(Text under study):
-------------------------

In 2011, Nussenbaum came across an article in a British medical journal about a small seizure study on rats. The researchers successfully treated the rodents with CBD.

"I thought, 'My son needs access to that,' " says Nussenbaum.

But, seven years ago, pure CBD was not easy to get. Many states have since legalized medical marijuana and CBD is widely available at dispensaries and on the internet, but it is still classified as a Schedule 1 drug by the U.S. Drug Enforcement Administration which means it's illegal under federal law.

Then, Nussenbaum learned about a British pharmaceutical company – GW Pharmaceuticals — that was making a medicine derived from highly-concentrated CBD to treat multiple sclerosis patients. After months of phone calls and emails from Sam's parents, the company agreed to let Sam try the drug, in the U.K., under a doctor's supervision for two weeks. The family flew to London shortly after.

"After one day his seizures were down to 30," says Nussenbaum. "After two days they were down to ten. After three days he had one seizure."

Sam didn't suffer any side effects.

-------------------------

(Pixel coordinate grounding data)
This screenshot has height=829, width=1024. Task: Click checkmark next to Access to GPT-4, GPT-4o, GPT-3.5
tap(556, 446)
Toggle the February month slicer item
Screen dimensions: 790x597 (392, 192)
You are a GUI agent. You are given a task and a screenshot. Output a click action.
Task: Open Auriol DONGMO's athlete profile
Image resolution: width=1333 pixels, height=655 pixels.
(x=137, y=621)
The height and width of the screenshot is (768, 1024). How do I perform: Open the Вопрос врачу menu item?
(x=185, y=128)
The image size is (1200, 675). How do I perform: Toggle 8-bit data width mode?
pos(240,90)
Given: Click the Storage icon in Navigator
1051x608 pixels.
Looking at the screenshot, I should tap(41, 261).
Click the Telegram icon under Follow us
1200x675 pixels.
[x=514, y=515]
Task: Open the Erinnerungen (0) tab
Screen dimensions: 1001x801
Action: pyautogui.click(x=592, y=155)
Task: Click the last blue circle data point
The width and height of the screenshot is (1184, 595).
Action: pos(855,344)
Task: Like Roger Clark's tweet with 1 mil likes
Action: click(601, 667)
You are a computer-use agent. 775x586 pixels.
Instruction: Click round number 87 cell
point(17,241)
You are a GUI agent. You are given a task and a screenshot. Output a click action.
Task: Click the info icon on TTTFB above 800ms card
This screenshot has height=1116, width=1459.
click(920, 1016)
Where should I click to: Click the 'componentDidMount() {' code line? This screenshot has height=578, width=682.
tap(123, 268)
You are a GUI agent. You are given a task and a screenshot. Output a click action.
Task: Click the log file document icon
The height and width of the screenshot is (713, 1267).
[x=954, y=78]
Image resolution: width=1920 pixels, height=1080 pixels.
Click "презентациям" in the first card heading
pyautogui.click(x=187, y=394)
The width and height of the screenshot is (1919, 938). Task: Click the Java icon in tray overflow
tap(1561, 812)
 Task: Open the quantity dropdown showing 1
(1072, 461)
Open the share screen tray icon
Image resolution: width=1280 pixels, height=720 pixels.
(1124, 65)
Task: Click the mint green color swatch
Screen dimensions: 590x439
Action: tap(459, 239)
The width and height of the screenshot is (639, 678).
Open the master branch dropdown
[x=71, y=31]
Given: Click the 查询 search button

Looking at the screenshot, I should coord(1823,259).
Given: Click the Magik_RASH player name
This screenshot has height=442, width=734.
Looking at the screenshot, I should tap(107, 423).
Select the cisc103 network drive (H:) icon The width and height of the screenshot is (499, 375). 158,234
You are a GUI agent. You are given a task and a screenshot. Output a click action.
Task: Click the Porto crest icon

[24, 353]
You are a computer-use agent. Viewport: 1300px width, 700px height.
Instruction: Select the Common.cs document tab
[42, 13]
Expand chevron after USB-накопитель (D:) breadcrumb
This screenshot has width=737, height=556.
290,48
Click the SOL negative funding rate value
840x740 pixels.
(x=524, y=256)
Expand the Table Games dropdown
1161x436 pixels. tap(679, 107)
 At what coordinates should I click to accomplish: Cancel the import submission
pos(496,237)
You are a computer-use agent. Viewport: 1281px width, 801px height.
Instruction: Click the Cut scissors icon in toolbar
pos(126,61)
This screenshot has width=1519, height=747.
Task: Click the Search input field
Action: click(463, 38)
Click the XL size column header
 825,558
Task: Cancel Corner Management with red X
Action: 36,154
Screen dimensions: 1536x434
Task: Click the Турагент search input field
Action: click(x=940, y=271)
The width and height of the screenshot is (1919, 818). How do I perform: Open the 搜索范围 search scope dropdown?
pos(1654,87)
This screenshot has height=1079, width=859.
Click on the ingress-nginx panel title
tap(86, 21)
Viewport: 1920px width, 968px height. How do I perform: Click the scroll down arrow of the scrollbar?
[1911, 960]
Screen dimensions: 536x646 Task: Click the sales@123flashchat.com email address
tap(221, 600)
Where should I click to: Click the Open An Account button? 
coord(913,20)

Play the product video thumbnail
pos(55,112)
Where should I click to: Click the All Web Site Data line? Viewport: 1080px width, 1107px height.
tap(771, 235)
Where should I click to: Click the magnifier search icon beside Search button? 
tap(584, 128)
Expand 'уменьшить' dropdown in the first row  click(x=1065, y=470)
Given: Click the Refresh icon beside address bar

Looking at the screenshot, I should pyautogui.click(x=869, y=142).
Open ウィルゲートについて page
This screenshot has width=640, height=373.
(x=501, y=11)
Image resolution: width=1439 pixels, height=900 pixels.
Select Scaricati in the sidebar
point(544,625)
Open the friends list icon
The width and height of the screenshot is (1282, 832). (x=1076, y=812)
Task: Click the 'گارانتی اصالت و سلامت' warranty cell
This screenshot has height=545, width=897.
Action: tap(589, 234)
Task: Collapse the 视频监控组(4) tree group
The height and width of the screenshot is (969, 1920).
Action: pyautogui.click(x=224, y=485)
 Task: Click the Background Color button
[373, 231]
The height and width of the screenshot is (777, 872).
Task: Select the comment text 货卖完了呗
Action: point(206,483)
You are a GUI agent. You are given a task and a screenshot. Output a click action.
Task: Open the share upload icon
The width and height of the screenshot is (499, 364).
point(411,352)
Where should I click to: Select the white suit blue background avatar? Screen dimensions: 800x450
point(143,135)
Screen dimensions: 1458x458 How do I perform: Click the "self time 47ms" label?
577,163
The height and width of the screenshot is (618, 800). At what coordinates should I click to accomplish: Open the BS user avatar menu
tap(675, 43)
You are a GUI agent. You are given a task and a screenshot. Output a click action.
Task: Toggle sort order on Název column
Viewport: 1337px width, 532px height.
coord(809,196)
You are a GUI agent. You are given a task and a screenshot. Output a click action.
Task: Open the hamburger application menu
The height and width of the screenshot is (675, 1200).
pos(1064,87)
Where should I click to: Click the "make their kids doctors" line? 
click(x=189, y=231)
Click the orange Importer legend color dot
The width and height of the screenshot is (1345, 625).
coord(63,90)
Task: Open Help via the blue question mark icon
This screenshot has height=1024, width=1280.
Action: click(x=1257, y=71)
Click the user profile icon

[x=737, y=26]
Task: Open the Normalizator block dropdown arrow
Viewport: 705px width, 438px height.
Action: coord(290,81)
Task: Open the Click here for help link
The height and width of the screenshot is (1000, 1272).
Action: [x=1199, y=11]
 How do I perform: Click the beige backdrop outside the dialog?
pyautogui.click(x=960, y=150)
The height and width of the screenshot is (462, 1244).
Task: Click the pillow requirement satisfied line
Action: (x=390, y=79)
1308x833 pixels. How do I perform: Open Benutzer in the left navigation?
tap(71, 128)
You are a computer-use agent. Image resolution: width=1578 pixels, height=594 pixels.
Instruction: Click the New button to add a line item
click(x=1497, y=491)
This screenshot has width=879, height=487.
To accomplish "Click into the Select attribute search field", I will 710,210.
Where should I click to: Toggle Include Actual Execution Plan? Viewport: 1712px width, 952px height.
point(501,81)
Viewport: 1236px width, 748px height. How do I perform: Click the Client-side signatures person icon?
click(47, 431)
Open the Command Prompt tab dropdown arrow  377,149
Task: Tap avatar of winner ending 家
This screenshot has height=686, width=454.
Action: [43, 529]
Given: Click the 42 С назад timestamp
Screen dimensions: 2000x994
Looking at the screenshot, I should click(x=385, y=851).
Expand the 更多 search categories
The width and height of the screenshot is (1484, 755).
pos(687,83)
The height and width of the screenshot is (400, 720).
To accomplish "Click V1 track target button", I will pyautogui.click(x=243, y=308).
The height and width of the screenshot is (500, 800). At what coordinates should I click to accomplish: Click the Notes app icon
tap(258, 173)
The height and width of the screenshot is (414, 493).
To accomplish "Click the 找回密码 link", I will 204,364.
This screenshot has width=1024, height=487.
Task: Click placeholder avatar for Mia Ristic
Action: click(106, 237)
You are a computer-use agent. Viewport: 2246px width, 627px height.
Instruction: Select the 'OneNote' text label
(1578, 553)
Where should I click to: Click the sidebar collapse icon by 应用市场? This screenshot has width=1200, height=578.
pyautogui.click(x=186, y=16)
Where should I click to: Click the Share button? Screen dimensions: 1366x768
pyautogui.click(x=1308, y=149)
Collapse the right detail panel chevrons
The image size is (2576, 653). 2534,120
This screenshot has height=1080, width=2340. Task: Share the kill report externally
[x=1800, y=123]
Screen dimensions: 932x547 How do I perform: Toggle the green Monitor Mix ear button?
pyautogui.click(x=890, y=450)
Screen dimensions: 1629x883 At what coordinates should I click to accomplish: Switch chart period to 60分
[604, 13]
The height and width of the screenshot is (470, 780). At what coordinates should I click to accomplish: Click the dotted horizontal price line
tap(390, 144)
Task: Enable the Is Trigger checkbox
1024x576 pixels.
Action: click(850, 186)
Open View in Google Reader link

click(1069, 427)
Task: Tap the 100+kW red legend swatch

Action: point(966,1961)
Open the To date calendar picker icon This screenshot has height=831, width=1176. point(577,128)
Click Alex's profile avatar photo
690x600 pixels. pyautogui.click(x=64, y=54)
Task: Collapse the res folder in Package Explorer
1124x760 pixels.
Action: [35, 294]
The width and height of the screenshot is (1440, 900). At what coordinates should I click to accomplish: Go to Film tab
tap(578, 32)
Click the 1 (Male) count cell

-------------------------

(Tasks for this exercise):
#1 Write out the part of the passage about Sam's CBD treatment that opens with the words containing "But, seven years" and closes with "under federal law.", putting "controlled substance" in place of "Schedule 1 drug".
#2 Answer these questions from the passage about Sam's CBD treatment:
(a) In what year did Nussenbaum come across the article about the rat seizure study?
(b) What patients was the GW Pharmaceuticals medicine meant to treat?
(c) How many seizures did Sam have after three days?

(Solutions by task):
#1
But, seven years ago, pure CBD was not easy to get. Many states have since legalized medical marijuana and CBD is widely available at dispensaries and on the internet, but it is still classified as a controlled substance by the U.S. Drug Enforcement Administration which means it's illegal under federal law.

#2
(a) 2011
(b) Multiple sclerosis patients
(c) One